Wed, 25 Jun 2025
According to Signicat’s Battle in the Dark report, 74% of businesses believe they are “winning” the fight against identity fraud. Yet, 59% of those same organisations acknowledge an increase in successful fraud attempts over the past year. I discussed the report at Money 20/20 with Pinar Alpay, Chief Product and Marketing Officer at Signicat.
She shared: “One in five of the transactions they do, one in five of the customers they onboard, is fraudulent.” If 20% of your customer base is fraudulent, the battle is not being won. It’s simply being misdiagnosed.
Fraud tactics evolve, but what’s changed significantly in recent years is the scale and precision of identity deception. In 2022, deepfakes accounted for just 0.1% of fraud attempts. Two years later, that figure rose to 4.7%—and climbing.
Pinar Alpay: “Deepfake presentation attacks have levelled off, but injection attacks—where video or images are embedded directly into live verification streams—are increasing substantially.” This kind of fraud is already undermining onboarding processes and remote verification systems in high-value sectors like banking and gaming.
What stood out most in the report wasn’t the technical detail, but the psychological one: a striking overconfidence among respondents.
“Only 45% are tracking or measuring fraud, but 73–74% say they’re winning the battle,” Pinar explained. “They actually don’t have the data.” These organisations operate under the assumption of control without evidence.
Many institutions claim to have strong fraud controls, but the majority don’t even measure the impact of their defences. Without metrics, progress becomes a matter of belief rather than fact.
The study examined five sectors: banking, fintech, insurance, gaming, and mobility. Each faces different threats, but one tactic remains constant across them all: document forgery.
“It’s a legacy fraud technique,” Pinar noted, “but it’s now turbocharged with new capabilities.”
Synthetic ID Fraud is the most prevalent in Belgium and The Netherlands.
Account takeover is now the costliest form of fraud in most sectors, particularly in banking and insurance. Meanwhile, gaming is being targeted through digital wallet fraud, and the mobility sector is seeing a rise in fake driver profiles.
“We asked: where in the customer journey does fraud hit hardest? The answer: 40% of all identity fraud happens at the transaction stage.”
If you only defend your digital front door and ignore what happens after access is granted, you're only half protected.
From PSD2 to the upcoming AI Act, regulation aims to make digital commerce safer, as you could read in previous posts of The Banking Scene. Yet, Signicat’s study reveals that 73% of businesses surveyed believe regulation is hampering more than helping their fraud prevention efforts.
“We have to comply with all these regulations, which is necessary, but fraudsters have a free rein. We need smarter, more commercial regulation that helps us defend, not just comply.”
There is a growing perception that regulations such as GDPR, PSD2, PSD3, and now the upcoming AI Act, lag behind the innovation curve. By the time legislation is enforced, fraud tactics have already adapted.

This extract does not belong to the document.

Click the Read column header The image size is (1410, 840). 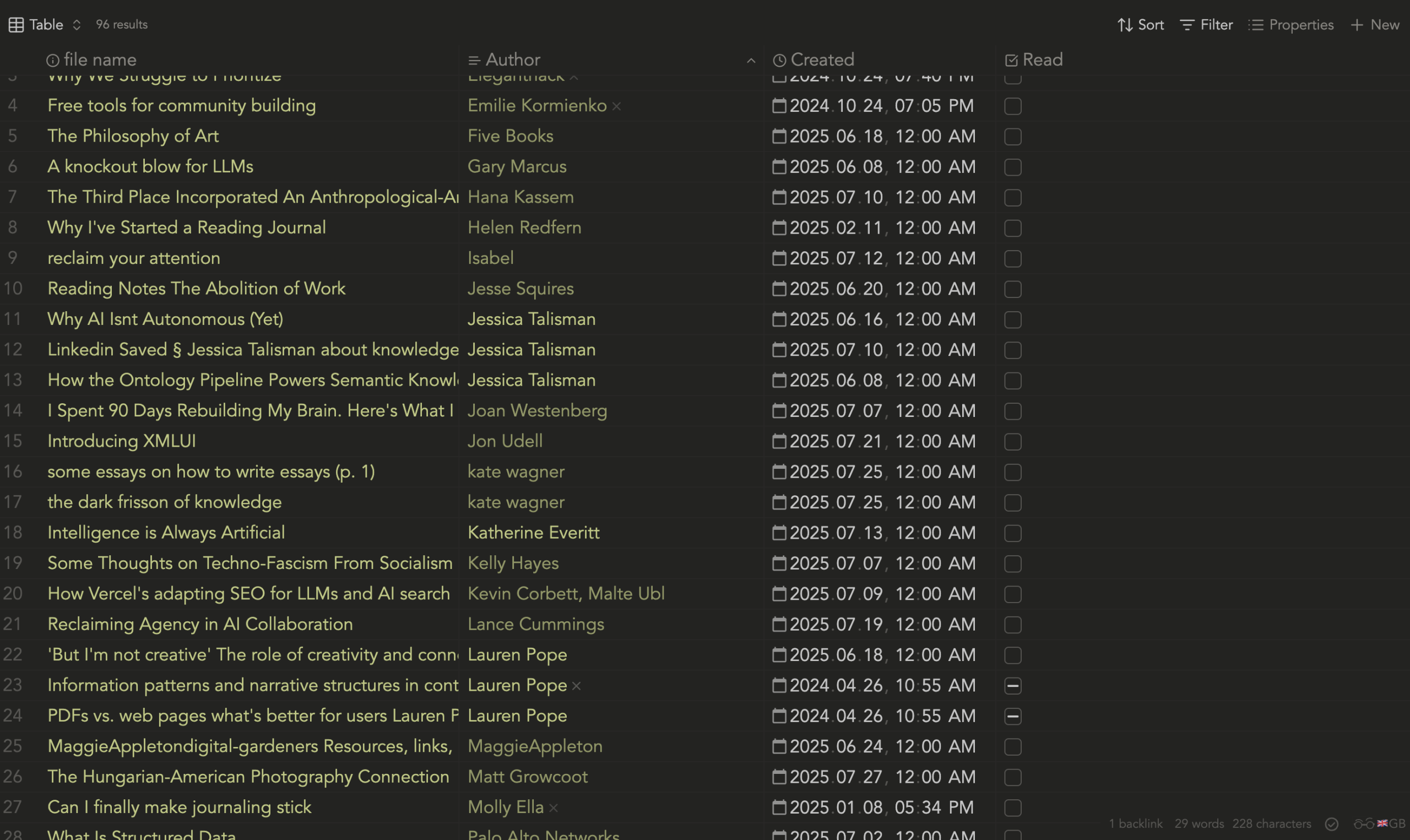1042,60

This delay creates compliance burdens without necessarily delivering better security outcomes. The result? Financial institutions often invest in ticking regulatory boxes rather than proactively improving fraud detection.

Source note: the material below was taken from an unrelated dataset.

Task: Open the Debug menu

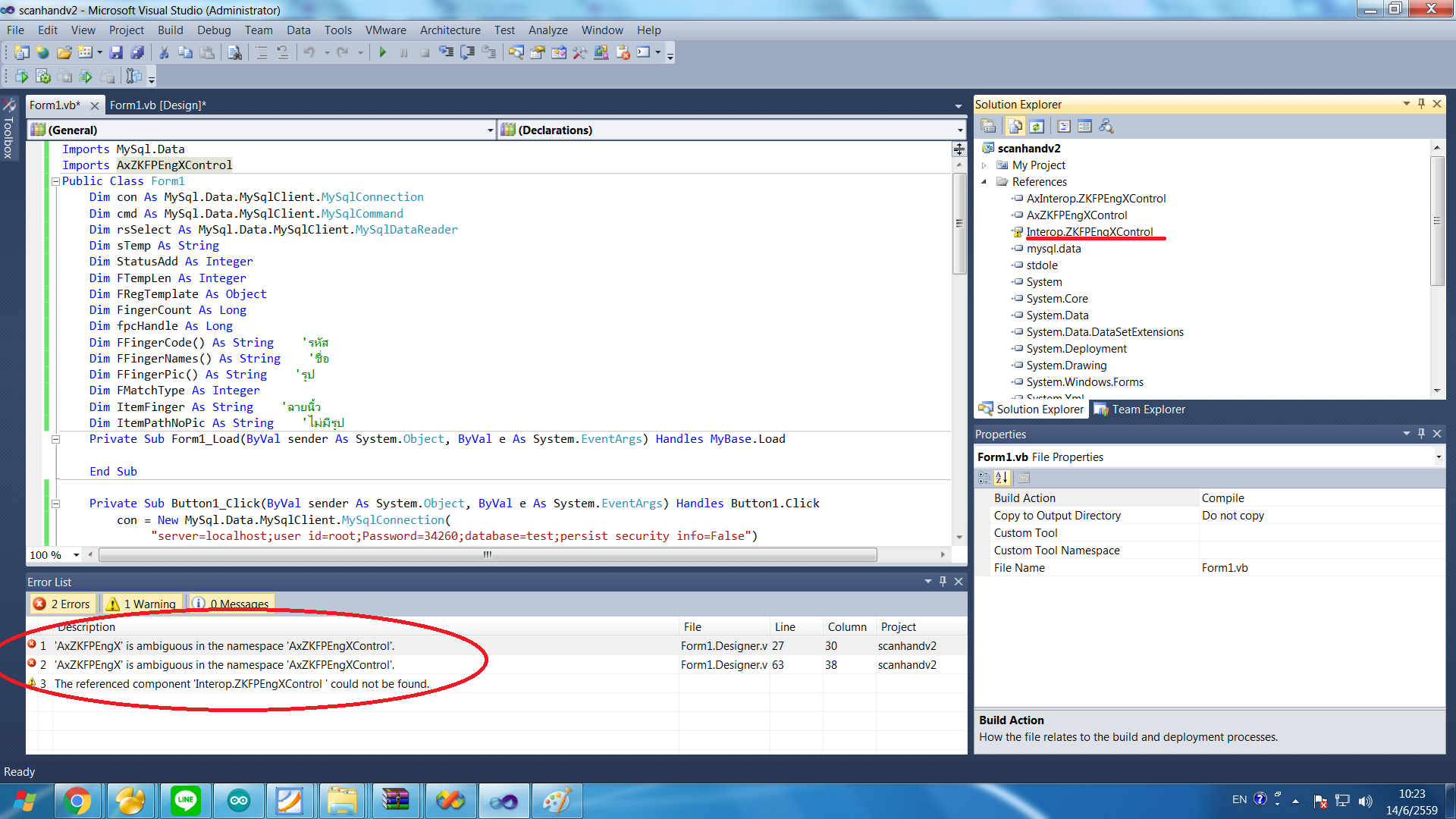Action: coord(214,30)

This is a call for recalibration. The goal shouldn't be to slow innovation in the name of caution, but to encourage responsible adoption that balances user protection with operational flexibility.
The real opportunity for financial institutions lies in rethinking identity as a core business capability, not a back-office obligation. Fraud prevention isn’t a matter of one tool or silver-bullet solution. It requires a coherent, layered strategy.
As Pinar explained: “We tell our customers to do four things: build a multi-layered strategy, know where they’re vulnerable, use the right tools—including risk analysis such as behavioural biometrics and device intelligence as well as ML enhanced, robust tools for identification —and educate both staff and customers.”
It’s not about overwhelming the user with friction, but calibrating defences based on risk. It’s also about ensuring identity remains accurate and verified over time, not just at the first interaction.
What’s needed is a shift in mindset:
Until then, compliance may keep you out of trouble—but only strategy will keep you truly safe.
“To measure is to know,” I remarked during our talk. It’s an old saying, but it rings more true than ever in this context.
If financial institutions are serious about tackling identity fraud, they must move beyond surface-level awareness and start tracking the right signals consistently and honestly. Otherwise, we risk navigating in the dark, convinced we’re heading in the right direction, while quietly drifting off course.